• art of nursing;
  • ethics;
  • nurse–patient relationship;
  • nurses;
  • nursing home care;
  • palliative care

Aim.  The aim of this paper is to focus on the abilities needed to create the caring relation in palliative home care and to find ways to describe these abilities and skills from an esthetic perspective.

Background.  Nurses in Palliative home care have to create a functioning relationship between themselves the patient and the patient's next of kin, this puts special demands on the nurse. A number of abilities, such as creativity, intuition, empathy and self-knowledge are mentioned in literature related to the caring relation. Many nursing theorists have referred to the art and esthetic of nursing when trying to describe these abilities.

Methods.  Data were collected using semi-structured interviews with eight expert nurses in palliative home care. The transcribed interviews were analysed using qualitative content analyses.

Findings.  Three main categories where found: The will to do good, Knowledge and Perceptiveness. Subcategories that can be seen as abilities where found in the main categories knowledge and perceptiveness.

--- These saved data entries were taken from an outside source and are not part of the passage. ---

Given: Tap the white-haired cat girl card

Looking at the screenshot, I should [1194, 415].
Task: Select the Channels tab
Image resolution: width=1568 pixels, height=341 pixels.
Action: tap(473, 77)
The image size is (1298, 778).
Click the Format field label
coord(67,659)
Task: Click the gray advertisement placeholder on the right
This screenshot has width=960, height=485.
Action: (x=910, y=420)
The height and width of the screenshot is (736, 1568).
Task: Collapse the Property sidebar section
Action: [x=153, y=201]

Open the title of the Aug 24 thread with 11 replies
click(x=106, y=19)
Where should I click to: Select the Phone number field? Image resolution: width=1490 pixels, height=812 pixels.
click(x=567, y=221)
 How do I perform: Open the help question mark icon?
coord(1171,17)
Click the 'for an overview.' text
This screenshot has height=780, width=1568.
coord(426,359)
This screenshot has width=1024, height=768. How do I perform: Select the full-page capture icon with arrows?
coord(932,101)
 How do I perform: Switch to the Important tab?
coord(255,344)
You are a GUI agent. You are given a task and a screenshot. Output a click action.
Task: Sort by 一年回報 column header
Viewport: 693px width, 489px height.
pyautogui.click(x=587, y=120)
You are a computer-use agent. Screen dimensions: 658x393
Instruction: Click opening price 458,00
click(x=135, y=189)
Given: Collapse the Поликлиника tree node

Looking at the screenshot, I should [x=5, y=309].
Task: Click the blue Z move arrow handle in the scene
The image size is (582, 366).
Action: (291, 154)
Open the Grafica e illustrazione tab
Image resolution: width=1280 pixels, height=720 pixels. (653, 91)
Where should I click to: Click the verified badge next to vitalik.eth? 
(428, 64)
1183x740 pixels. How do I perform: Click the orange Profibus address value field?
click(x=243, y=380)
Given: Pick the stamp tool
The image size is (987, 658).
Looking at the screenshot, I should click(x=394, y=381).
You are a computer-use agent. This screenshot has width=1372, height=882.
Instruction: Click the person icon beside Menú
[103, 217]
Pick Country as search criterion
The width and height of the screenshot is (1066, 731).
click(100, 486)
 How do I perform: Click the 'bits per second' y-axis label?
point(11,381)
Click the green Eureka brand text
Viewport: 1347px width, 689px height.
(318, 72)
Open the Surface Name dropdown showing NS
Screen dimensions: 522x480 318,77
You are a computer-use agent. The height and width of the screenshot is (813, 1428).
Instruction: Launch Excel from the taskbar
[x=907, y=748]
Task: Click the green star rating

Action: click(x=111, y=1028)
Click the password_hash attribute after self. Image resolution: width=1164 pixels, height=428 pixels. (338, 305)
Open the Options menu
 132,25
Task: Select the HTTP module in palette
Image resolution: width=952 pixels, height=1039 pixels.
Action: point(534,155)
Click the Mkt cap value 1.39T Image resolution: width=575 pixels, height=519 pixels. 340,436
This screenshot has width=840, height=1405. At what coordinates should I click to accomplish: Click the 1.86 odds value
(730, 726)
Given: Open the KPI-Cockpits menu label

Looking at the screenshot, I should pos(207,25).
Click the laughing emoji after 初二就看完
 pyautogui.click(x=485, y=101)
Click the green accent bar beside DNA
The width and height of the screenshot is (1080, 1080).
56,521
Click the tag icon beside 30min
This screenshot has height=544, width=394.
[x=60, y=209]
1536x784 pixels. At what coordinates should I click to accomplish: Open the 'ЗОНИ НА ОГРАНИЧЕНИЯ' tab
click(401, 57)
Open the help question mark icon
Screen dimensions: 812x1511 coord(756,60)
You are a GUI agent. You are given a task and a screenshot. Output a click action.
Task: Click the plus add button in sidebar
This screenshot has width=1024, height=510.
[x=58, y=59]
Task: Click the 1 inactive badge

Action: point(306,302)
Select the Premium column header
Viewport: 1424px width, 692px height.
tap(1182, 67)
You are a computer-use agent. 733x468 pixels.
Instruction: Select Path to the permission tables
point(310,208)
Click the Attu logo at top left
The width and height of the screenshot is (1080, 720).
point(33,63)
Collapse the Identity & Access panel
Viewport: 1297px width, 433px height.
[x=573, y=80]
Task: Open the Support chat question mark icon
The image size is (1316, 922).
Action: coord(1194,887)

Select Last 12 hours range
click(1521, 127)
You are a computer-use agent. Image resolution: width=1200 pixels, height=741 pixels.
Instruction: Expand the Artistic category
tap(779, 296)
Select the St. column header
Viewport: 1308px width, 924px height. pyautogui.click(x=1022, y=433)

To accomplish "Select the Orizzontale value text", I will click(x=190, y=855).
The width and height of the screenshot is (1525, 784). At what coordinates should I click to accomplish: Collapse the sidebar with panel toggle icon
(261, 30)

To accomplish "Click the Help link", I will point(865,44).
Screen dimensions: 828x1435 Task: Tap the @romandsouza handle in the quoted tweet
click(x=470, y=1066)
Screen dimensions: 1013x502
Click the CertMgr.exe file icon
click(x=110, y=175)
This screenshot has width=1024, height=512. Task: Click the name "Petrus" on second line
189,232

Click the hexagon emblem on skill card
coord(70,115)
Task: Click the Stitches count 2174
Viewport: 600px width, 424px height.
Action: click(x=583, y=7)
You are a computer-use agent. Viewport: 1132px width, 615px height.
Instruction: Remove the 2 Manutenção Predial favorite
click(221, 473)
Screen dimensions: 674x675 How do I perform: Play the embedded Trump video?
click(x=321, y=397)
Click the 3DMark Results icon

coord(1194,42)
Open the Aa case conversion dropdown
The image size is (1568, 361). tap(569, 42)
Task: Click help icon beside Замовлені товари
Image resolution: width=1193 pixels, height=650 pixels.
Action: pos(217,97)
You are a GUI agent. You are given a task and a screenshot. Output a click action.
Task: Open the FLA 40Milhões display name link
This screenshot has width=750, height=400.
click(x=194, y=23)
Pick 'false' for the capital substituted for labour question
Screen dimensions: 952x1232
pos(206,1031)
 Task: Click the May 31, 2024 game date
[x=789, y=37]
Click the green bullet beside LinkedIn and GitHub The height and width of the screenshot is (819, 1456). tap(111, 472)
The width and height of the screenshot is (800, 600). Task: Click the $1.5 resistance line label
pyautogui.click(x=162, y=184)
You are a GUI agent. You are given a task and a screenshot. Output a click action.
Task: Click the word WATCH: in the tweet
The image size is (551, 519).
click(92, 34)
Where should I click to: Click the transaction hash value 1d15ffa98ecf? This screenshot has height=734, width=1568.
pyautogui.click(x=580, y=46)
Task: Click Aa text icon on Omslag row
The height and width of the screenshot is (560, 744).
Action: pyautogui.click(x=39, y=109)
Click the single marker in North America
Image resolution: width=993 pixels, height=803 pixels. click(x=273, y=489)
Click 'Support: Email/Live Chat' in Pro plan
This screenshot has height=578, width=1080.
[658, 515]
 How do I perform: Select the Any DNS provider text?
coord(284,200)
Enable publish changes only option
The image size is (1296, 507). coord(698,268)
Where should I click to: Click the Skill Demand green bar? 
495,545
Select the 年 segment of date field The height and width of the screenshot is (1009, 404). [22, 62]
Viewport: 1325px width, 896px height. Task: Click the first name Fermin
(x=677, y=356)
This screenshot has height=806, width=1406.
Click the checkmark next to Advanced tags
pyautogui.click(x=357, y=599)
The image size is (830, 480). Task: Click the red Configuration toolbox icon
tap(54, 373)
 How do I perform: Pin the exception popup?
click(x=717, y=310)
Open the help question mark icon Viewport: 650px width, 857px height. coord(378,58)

Conclusions.  The main categories can be seen as expressions for abilities, personal qualities and skills needed to create the caring relation in palliative home care. We found interesting connections between the three main categories and the concepts of esthetics, ethics and science. We also found that nurses develop in a way, i.e. similar to an artist.

Relevance to clinical practice.  The concepts brought forward in this paper could be used in clinical supervision and education as well as in clinical practice. If nurses think about the three aspects: Knowledge, the will to do good and perceptiveness, the chance for a positive relation between the nurse and the patient, and the patient's next of kin might increase. One could speculate that perceptiveness is a vital ability in order to achieve the expert level of nursing and that this perspective should be taken in consideration when recruiting nurses and in curriculum development.